Turn-of-the-century America witnessed many forgotten risk-making experiments that probed the limits of insurability by stepping beyond the familiar fields of life, fire, and marine insurance. One attempted to underwrite firms’ lost profits during strikes.
The ensuing debates on strike insurance’s practicability revealed scientistic expectations of never-ending actuarial progress that united an otherwise-divided business community. Yet attempting to realize strike insurance quickly meant grappling with the limits of insurability. Labor strife’s fuzzy causality involving human agency forestalled the homogenous classification that underlay actuaries’ averaging. Thus, strike underwriters sidestepped actuarial ratemaking to offer uniform premiums to those deemed acceptable risks. This solution not only left them susceptible to adverse selection and moral hazard but also highlighted the limits of insurers’ ability to transform uncertainty into commoditized risk, more broadly.

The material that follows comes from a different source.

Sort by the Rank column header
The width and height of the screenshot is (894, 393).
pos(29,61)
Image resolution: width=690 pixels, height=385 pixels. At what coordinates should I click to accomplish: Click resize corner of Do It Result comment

Recognizing these limits has important historiographical implications. Based largely on studies of life insurance—the gold standard of insurability—the rise of financial risk management has claimed a central place in the history of American capitalism. This literature thus threatens to obscure the ongoing significance of unclassifiable, unquantifiable uncertainty. Uncovering forgotten risk-making projects like attempts to establish strike insurance, where Americans grappled with the limits of insurability, is thus a crucial corrective.